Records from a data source
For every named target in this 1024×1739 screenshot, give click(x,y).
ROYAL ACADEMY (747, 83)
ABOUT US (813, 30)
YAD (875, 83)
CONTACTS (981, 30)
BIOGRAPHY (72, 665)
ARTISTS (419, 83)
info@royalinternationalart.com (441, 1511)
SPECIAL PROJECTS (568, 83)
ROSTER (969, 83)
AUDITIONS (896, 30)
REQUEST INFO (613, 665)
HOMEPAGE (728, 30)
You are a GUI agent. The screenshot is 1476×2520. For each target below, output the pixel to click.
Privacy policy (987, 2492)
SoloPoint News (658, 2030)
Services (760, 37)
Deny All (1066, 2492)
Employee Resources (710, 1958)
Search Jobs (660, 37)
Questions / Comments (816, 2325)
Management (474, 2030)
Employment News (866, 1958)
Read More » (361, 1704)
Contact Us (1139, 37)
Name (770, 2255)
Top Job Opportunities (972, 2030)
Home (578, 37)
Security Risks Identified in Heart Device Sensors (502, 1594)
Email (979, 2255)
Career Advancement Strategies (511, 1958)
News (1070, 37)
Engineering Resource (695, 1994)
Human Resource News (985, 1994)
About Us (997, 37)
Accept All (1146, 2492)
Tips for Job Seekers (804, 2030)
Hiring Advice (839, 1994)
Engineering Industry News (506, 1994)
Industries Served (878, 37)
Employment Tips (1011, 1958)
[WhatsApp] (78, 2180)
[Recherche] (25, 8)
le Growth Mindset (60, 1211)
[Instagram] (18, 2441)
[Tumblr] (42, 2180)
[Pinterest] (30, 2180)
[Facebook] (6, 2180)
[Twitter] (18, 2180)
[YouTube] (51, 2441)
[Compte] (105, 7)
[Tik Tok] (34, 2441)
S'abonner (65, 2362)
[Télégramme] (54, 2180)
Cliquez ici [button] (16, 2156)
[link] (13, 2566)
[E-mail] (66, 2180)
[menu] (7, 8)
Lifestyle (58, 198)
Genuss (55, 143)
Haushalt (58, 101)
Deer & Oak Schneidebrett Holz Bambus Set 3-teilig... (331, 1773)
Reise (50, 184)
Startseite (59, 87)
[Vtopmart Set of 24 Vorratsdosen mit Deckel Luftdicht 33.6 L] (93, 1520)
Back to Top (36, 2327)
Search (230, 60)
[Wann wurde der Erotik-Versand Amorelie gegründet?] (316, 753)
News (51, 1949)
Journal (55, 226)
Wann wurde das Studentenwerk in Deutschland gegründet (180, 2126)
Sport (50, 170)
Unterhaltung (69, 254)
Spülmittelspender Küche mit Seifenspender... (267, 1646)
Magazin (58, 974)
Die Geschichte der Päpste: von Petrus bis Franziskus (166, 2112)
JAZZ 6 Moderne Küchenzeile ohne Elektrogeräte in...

Exercise brief →
Copy every record exactly as presented.

Your solution →
For every named target in this 1024×1739 screenshot, give click(x,y).
ROYAL ACADEMY (747, 83)
ABOUT US (813, 30)
YAD (875, 83)
CONTACTS (981, 30)
BIOGRAPHY (72, 665)
ARTISTS (419, 83)
info@royalinternationalart.com (441, 1511)
SPECIAL PROJECTS (568, 83)
ROSTER (969, 83)
AUDITIONS (896, 30)
REQUEST INFO (613, 665)
HOMEPAGE (728, 30)
You are a GUI agent. The screenshot is 1476×2520. For each target below, output the pixel to click.
Privacy policy (987, 2492)
SoloPoint News (658, 2030)
Services (760, 37)
Deny All (1066, 2492)
Employee Resources (710, 1958)
Search Jobs (660, 37)
Questions / Comments (816, 2325)
Management (474, 2030)
Employment News (866, 1958)
Read More » (361, 1704)
Contact Us (1139, 37)
Name (770, 2255)
Top Job Opportunities (972, 2030)
Home (578, 37)
Security Risks Identified in Heart Device Sensors (502, 1594)
Email (979, 2255)
Career Advancement Strategies (511, 1958)
News (1070, 37)
Engineering Resource (695, 1994)
Human Resource News (985, 1994)
About Us (997, 37)
Accept All (1146, 2492)
Tips for Job Seekers (804, 2030)
Hiring Advice (839, 1994)
Engineering Industry News (506, 1994)
Industries Served (878, 37)
Employment Tips (1011, 1958)
[WhatsApp] (78, 2180)
[Recherche] (25, 8)
le Growth Mindset (60, 1211)
[Instagram] (18, 2441)
[Tumblr] (42, 2180)
[Pinterest] (30, 2180)
[Facebook] (6, 2180)
[Twitter] (18, 2180)
[YouTube] (51, 2441)
[Compte] (105, 7)
[Tik Tok] (34, 2441)
S'abonner (65, 2362)
[Télégramme] (54, 2180)
Cliquez ici [button] (16, 2156)
[link] (13, 2566)
[E-mail] (66, 2180)
[menu] (7, 8)
Lifestyle (58, 198)
Genuss (55, 143)
Haushalt (58, 101)
Deer & Oak Schneidebrett Holz Bambus Set 3-teilig... (331, 1773)
Reise (50, 184)
Startseite (59, 87)
[Vtopmart Set of 24 Vorratsdosen mit Deckel Luftdicht 33.6 L] (93, 1520)
Back to Top (36, 2327)
Search (230, 60)
[Wann wurde der Erotik-Versand Amorelie gegründet?] (316, 753)
News (51, 1949)
Journal (55, 226)
Wann wurde das Studentenwerk in Deutschland gegründet (180, 2126)
Sport (50, 170)
Unterhaltung (69, 254)
Spülmittelspender Küche mit Seifenspender... (267, 1646)
Magazin (58, 974)
Die Geschichte der Päpste: von Petrus bis Franziskus (166, 2112)
JAZZ 6 Moderne Küchenzeile ohne Elektrogeräte in...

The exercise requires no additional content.